For more than a century, growing burley tobacco helped shape the region’s landscape and culture. Now, notes Jackson, “with changes in tobacco policy and a tobacco quota projected to be the smallest ever, tobacco farmers are looking to diversify so that they can continue doing what they love — farming.”
Over the next two years, ASAP plans to help 20 farmers in Buncombe, Haywood, Madison and Yancey counties make this transition by providing $5,000 grants, marketing support and mentoring. As part of a project funded by the North Carolina Tobacco Trust Fund Commission, ASAP will award grants to innovative farming projects that could serve as models for other farmers transitioning from tobacco production. The grants will not fund conventional tobacco-related projects.
“We are looking for leader farmers currently involved in burley-tobacco production that can provide models for other farmers,” says Transition Coordinator Aubrey Raper of ASAP. “Our goal is to help save family farms, and the best way to figure out how to save farms is to tap into the innovation and wisdom of our farmers.”

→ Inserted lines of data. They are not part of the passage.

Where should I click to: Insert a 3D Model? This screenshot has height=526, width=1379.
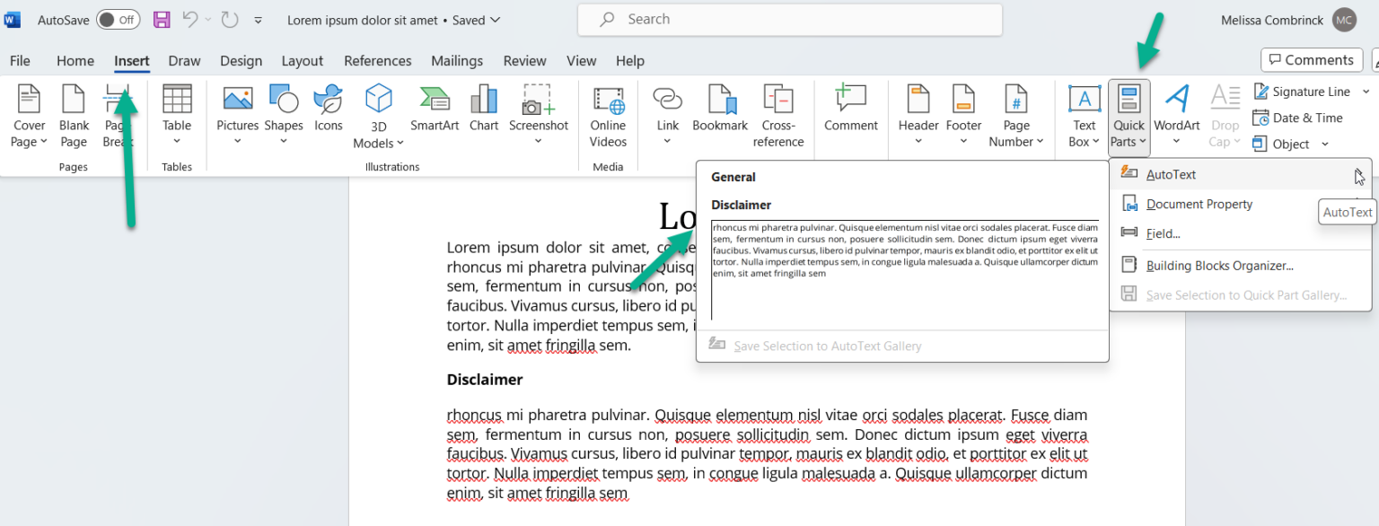pyautogui.click(x=378, y=116)
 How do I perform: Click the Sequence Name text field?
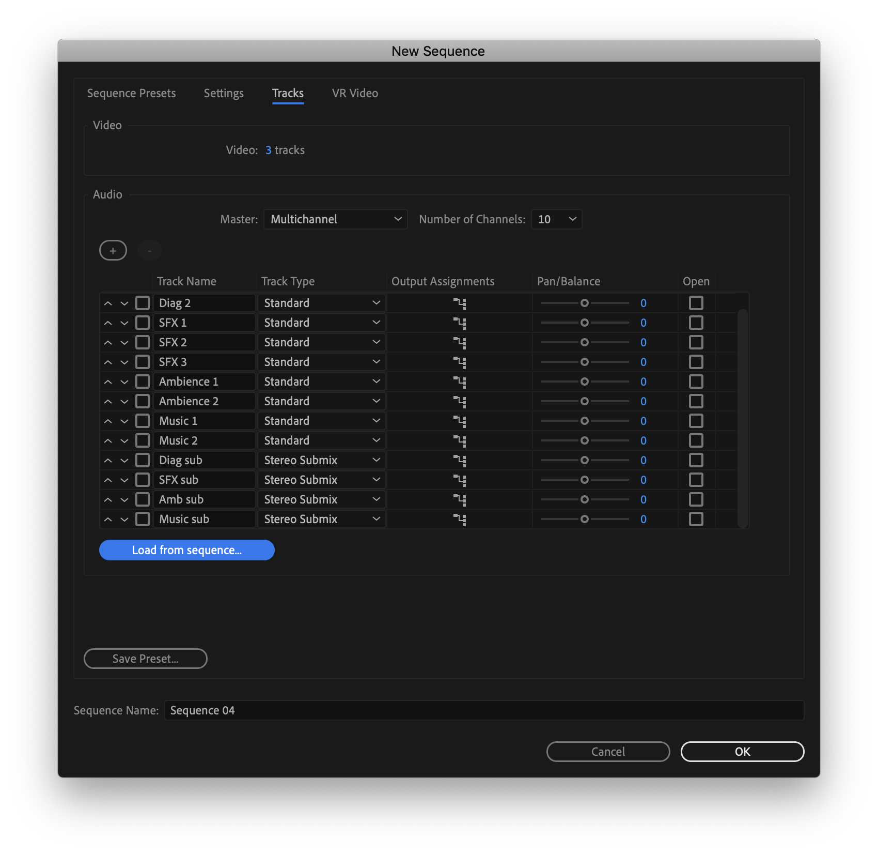click(x=483, y=710)
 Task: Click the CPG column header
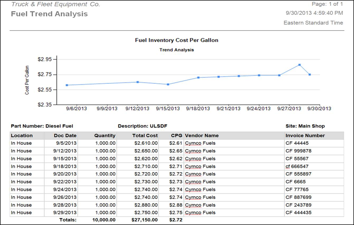pos(177,136)
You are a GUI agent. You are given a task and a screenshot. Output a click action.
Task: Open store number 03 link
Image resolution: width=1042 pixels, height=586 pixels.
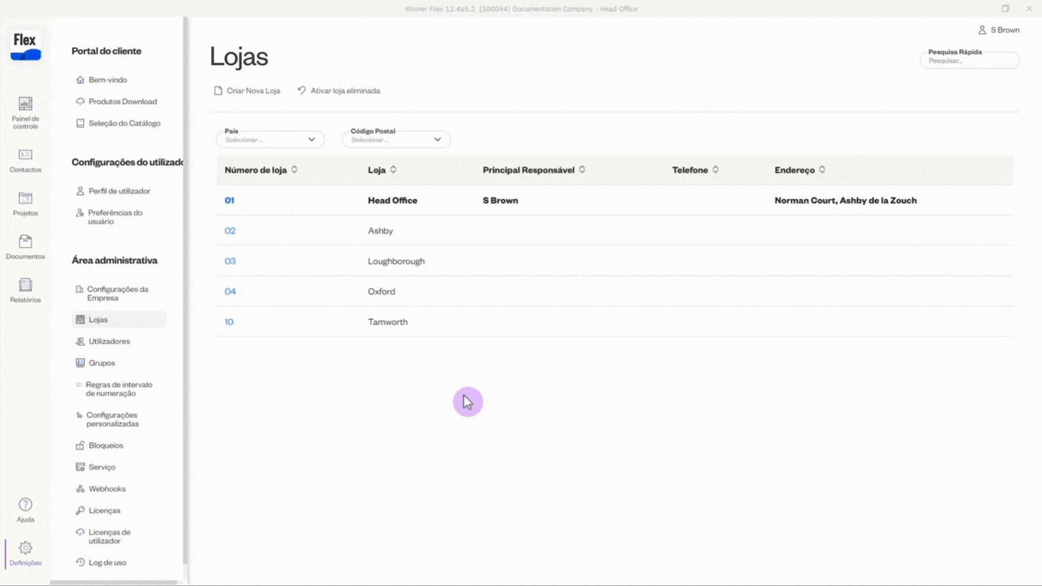pyautogui.click(x=230, y=261)
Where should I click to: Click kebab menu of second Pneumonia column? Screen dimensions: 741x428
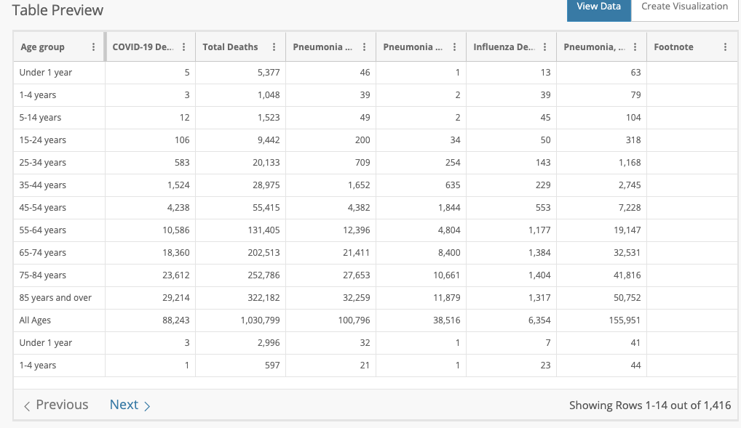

To be eligible, farmers must be currently involved in burley-tobacco production in Buncombe, Haywood, Madison or Yancey County. Grant applications are available at the ASAP Web site (www.asapconnections.org) or at the county agricultural-extension offices. All applications for the 2003 grant cycle must be received by Wednesday, Jan. 15. This year’s awards will be announced on Feb. 3, and the participating farmers will receive the first installment of the money on Feb. 11 at the Madison County Agricultural Seminar at the Madison campus of A-B Tech.